BEGIN RECORDS SUPPLIED
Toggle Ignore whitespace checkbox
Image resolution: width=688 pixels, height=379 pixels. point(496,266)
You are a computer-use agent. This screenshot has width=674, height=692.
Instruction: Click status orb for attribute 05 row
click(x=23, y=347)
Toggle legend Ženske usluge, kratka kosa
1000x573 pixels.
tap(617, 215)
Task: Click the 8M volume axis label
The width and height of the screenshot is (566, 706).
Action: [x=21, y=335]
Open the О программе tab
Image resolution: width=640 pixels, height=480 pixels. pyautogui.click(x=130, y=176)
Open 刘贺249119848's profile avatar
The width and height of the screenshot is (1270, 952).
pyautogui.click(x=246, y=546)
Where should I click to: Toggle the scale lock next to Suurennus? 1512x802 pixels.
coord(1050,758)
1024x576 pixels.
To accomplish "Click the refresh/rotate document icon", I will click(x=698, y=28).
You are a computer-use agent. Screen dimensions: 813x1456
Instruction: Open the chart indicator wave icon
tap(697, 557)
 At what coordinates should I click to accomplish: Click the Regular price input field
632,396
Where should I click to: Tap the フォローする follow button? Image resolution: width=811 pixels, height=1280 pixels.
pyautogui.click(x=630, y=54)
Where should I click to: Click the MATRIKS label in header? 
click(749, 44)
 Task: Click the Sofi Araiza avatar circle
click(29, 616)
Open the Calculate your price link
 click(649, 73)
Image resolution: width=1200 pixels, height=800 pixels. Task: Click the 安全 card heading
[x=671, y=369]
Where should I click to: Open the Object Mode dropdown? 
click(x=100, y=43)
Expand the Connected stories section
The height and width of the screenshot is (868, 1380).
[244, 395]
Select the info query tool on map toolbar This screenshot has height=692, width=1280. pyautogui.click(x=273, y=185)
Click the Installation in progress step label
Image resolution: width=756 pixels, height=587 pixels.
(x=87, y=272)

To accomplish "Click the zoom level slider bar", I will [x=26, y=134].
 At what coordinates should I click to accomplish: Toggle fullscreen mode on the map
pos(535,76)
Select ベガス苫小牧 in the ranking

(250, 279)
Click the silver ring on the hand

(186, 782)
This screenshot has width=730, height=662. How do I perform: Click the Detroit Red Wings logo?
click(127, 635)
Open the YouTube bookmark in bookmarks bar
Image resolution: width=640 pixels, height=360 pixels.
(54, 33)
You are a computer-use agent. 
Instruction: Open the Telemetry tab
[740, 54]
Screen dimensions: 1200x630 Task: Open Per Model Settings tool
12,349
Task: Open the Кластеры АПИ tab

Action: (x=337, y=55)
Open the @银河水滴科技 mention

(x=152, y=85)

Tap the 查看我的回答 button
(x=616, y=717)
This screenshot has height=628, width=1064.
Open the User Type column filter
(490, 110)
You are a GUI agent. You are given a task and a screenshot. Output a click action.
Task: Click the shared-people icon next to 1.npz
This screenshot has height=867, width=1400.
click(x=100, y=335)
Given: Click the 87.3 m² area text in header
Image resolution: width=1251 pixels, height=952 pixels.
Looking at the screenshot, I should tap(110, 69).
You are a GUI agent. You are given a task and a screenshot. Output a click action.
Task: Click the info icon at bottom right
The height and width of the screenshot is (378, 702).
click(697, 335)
END RECORDS SUPPLIED
TASK REQUIREMENTS: Among the lines above, find those with the string "agent" and copy them.

RESPONSE TO THIS EXERCISE:
You are a computer-use agent. This screenshot has width=674, height=692.
You are a computer-use agent. Screen dimensions: 813x1456
You are a computer-use agent. 
You are a GUI agent. You are given a task and a screenshot. Output a click action.
You are a GUI agent. You are given a task and a screenshot. Output a click action.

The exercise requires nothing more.